Part of Advances in Neural Information Processing Systems 36 (NeurIPS 2023) Main Conference Track
Gergely Flamich, Stratis Markou, José Miguel Hernández-Lobato
Relative entropy coding (REC) algorithms encode a sample from a target distribution $Q$ using a proposal distribution $P$ using as few bits as possible. Unlike entropy coding, REC does not assume discrete distributions and require quantisation.As such, it can be naturally integrated into communication pipelines such as learnt compression and differentially private federated learning. Unfortunately, despite their practical benefits, REC algorithms have not seen widespread application, due to their prohibitively slow runtimes or restrictive assumptions. In this paper, we make progress towards addressing these issues. We introduce Greedy Rejection Coding (GRC), which generalises the rejection sampling-based algorithm of Harsha et al. (2007) to arbitrary probability spaces and partitioning schemes. We first show that GRC terminates almost surely and returns unbiased samples from $Q$, and then focus on two variants of GRC, namely GRCS and GRCD. We show that for continuous $Q$ and $P$ over $\mathbb{R}$ with unimodal $dQ/dP$, the expected runtime of GRCS is upper bounded by $\beta D_{KL}(Q||P) + \mathcal{O}(1)$ where $\beta \approx 4.82$, and its expected codelength is optimal. This makes GRCS the first REC algorithm with guaranteed optimal runtime for this class of distributions, up to the multiplicative constant $\beta$. This significantly improves upon the previous state-of-the-art method, A* coding (Flamich et al., 2022).

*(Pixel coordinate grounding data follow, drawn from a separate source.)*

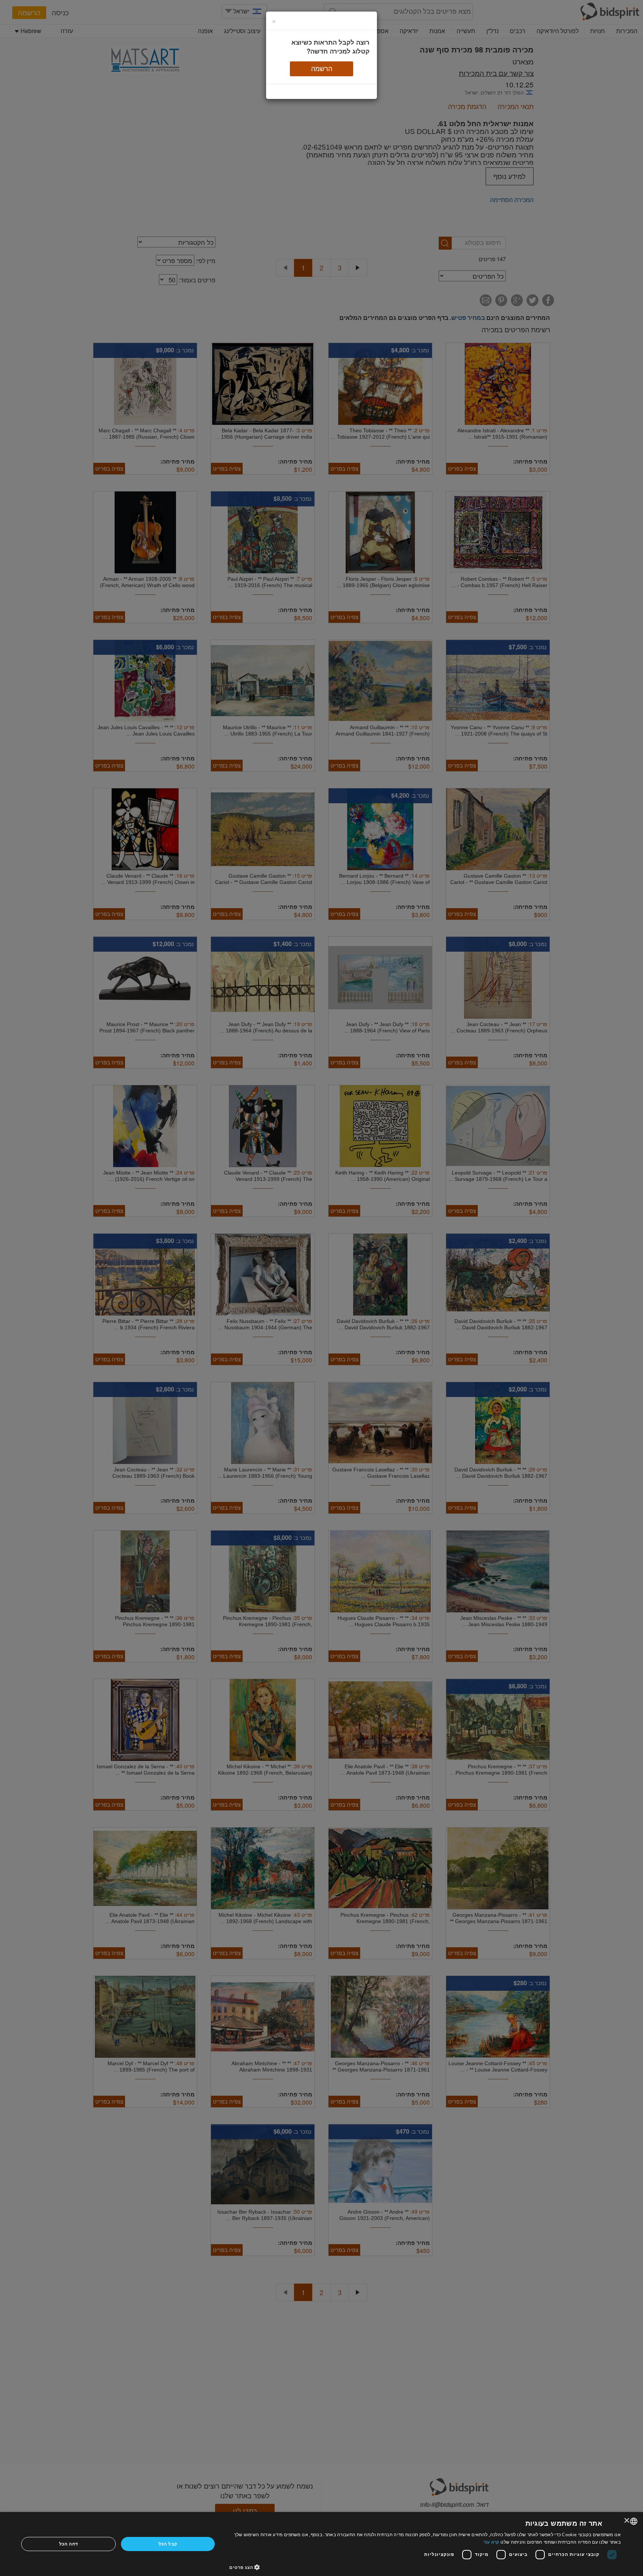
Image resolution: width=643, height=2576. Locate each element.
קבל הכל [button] (168, 2544)
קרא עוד (491, 2542)
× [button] (627, 2521)
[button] (425, 2566)
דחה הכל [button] (68, 2544)
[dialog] (321, 2544)
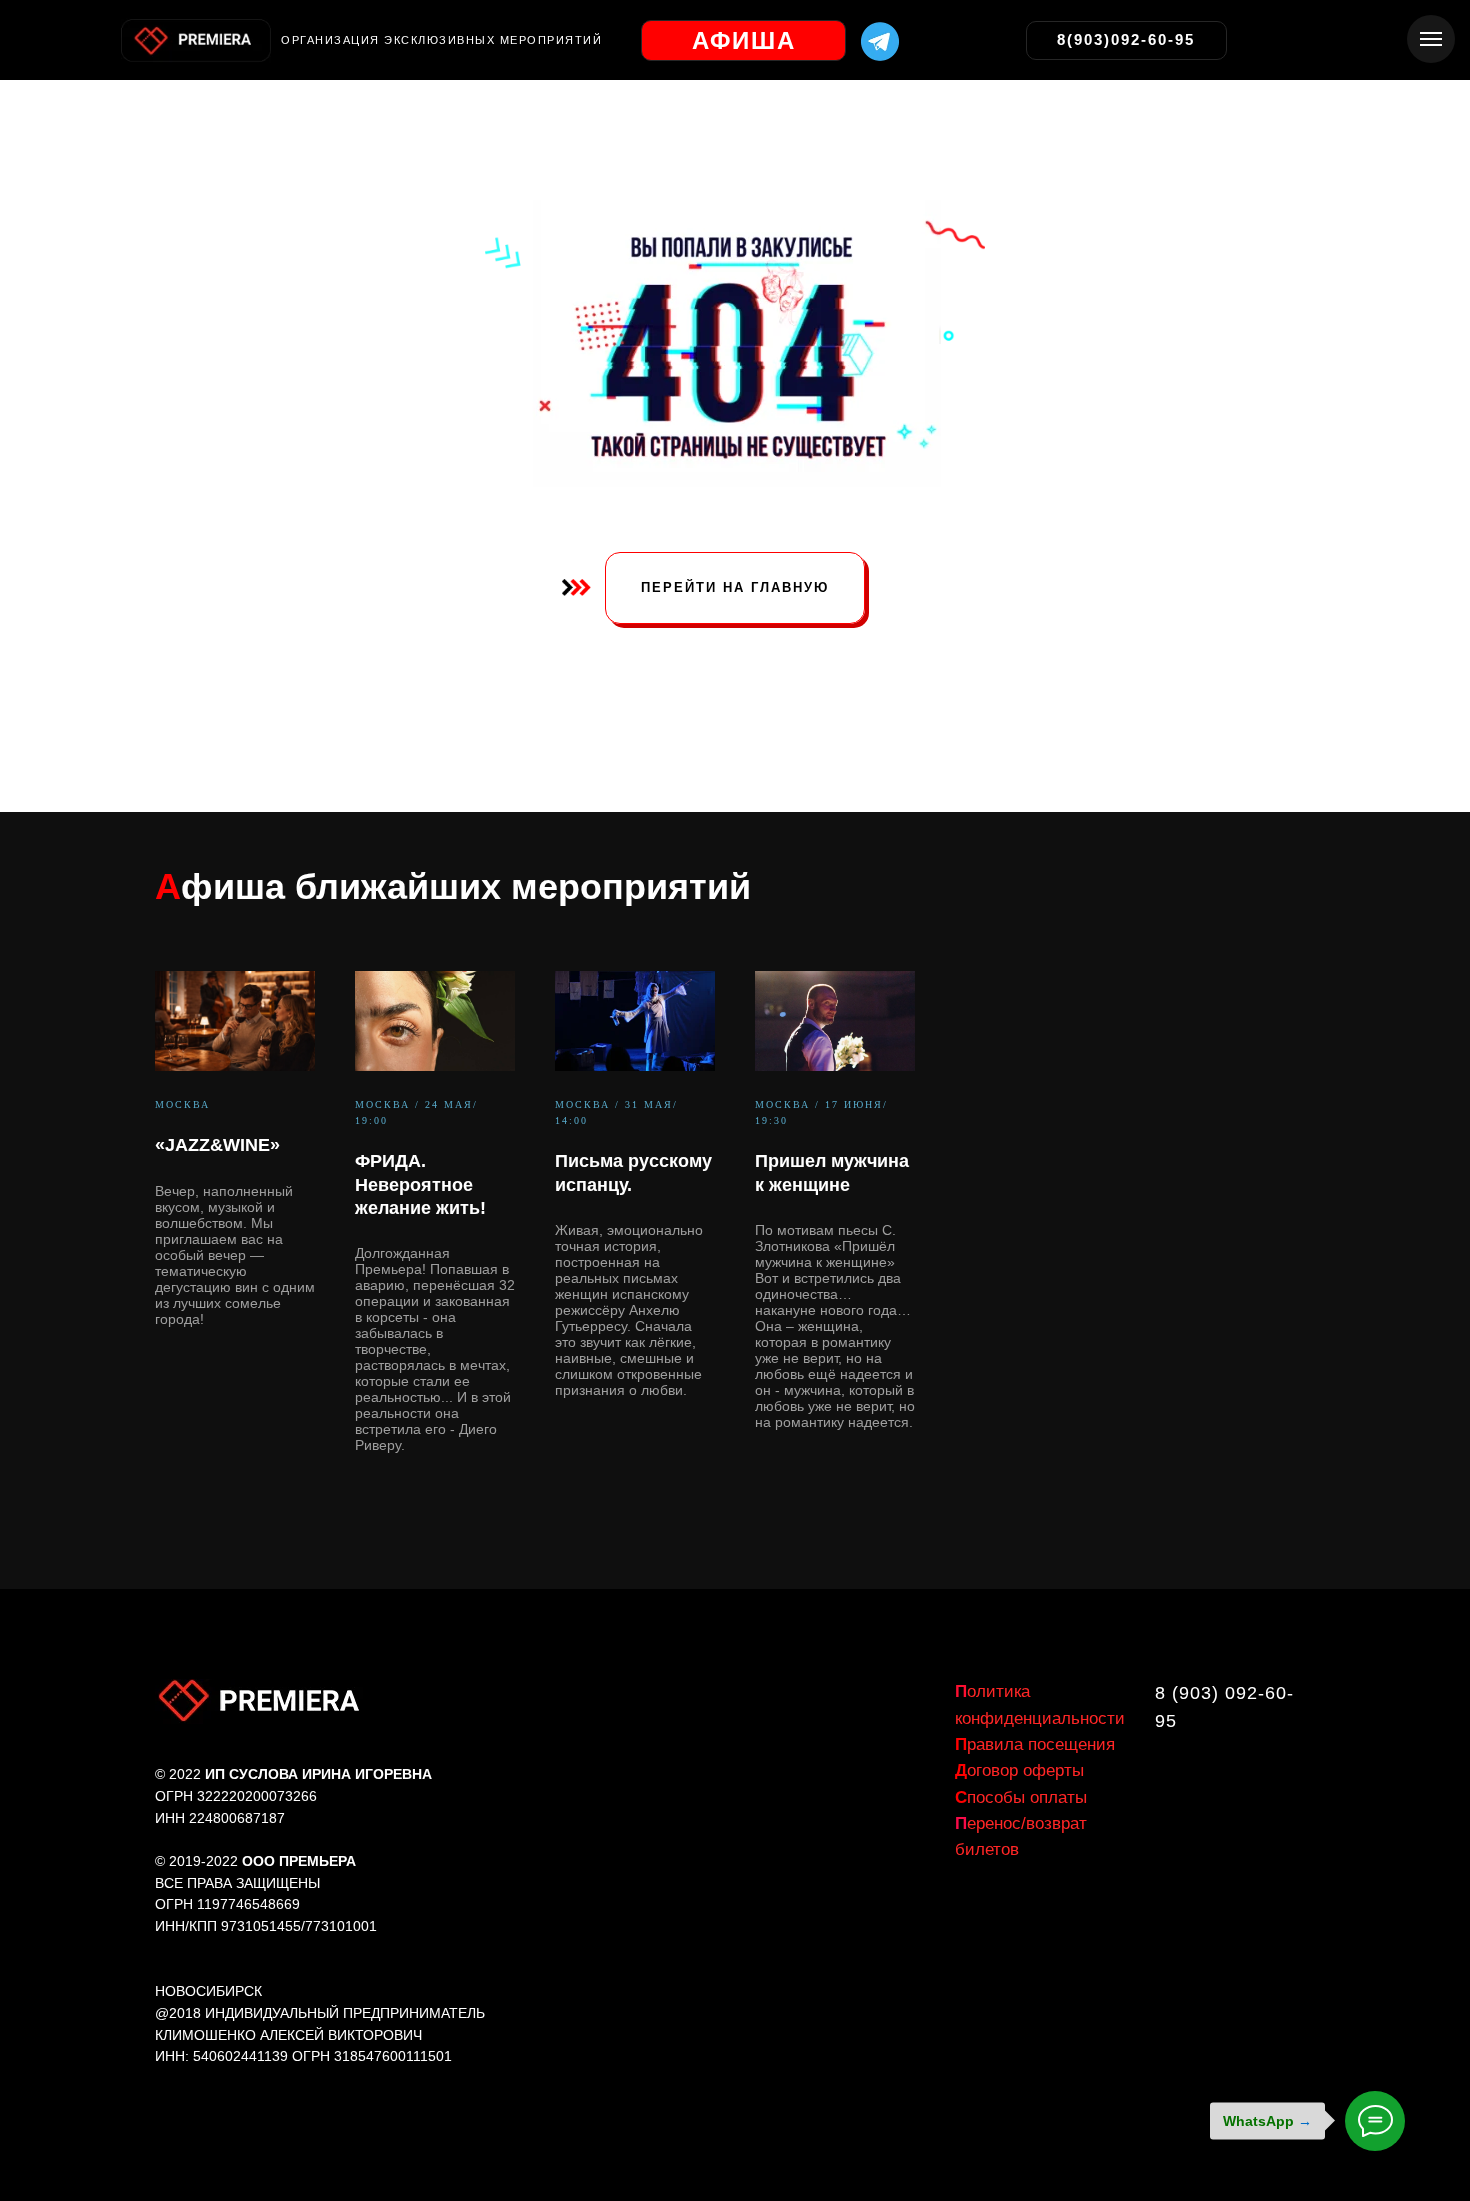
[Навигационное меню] (1431, 39)
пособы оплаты (1021, 1797)
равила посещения (1035, 1744)
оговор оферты (1019, 1770)
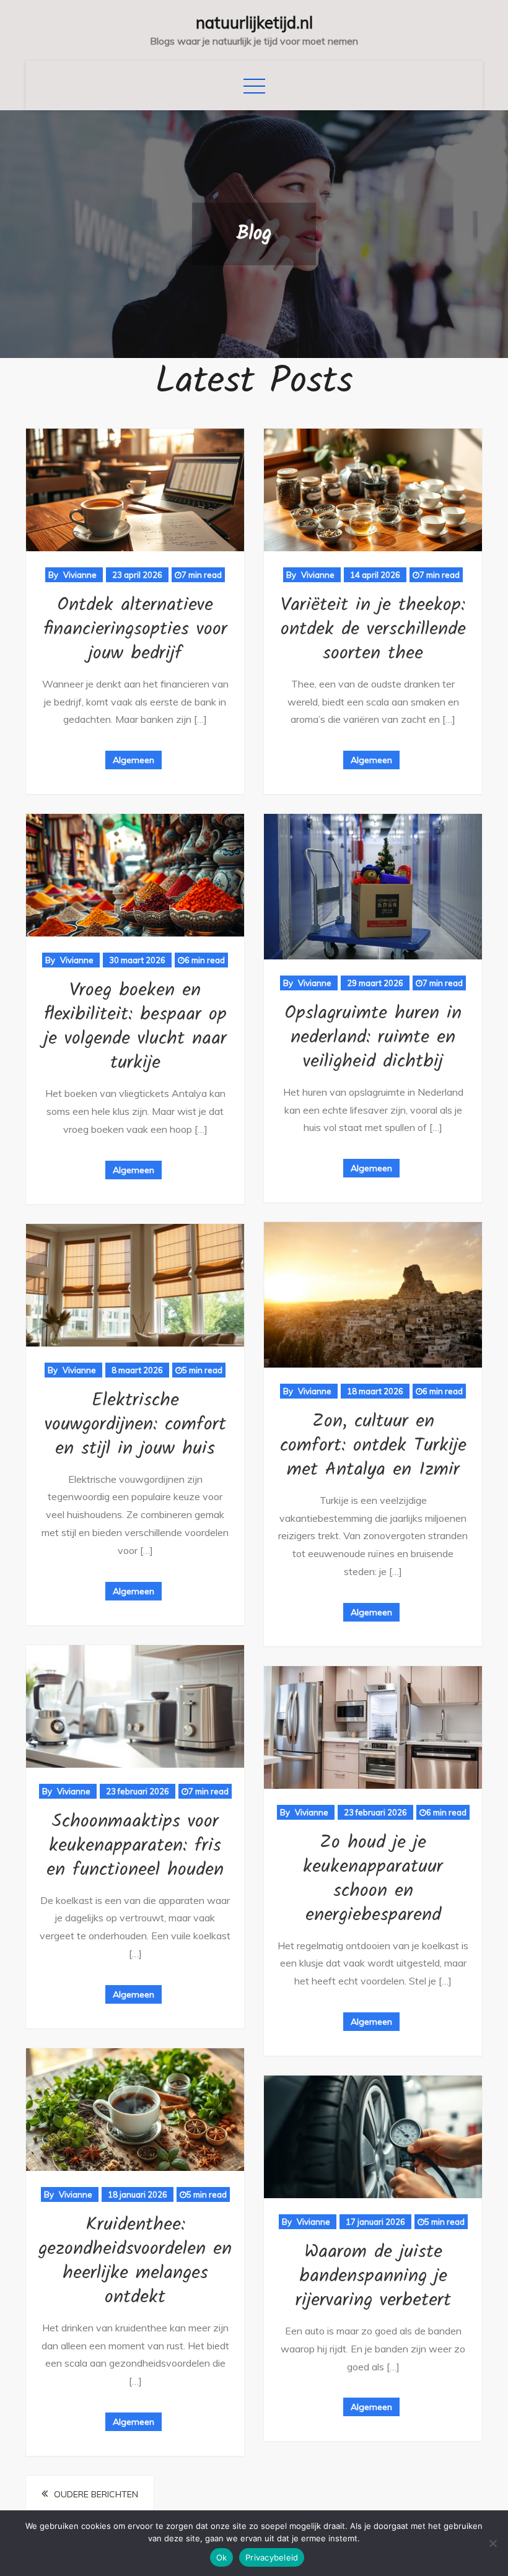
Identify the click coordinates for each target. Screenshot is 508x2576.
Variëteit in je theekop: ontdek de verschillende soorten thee (373, 629)
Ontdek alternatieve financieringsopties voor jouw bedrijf (135, 629)
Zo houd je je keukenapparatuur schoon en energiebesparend (373, 1879)
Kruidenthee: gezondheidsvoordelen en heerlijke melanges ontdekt (135, 2261)
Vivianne (80, 575)
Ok (221, 2557)
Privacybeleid (271, 2557)
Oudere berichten (96, 2494)
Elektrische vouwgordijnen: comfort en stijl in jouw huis (135, 1425)
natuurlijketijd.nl (254, 22)
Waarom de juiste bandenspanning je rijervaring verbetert (373, 2276)
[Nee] (492, 2543)
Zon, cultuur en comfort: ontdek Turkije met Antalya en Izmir (373, 1446)
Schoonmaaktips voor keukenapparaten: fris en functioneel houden (135, 1846)
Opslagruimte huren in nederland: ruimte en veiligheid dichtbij (373, 1037)
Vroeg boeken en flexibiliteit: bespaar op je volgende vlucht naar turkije (135, 1027)
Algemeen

Under the same assumptions, we experimentally observe and conjecture that the expected runtime and codelength of GRCD are upper bounded by $D_{KL}(Q||P) + \mathcal{O}(1)$. Finally, we evaluate GRC in a compression pipeline with variational autoencoders on MNIST, and show that a modified training objective and a codelength-compression method can further improve compression efficiency.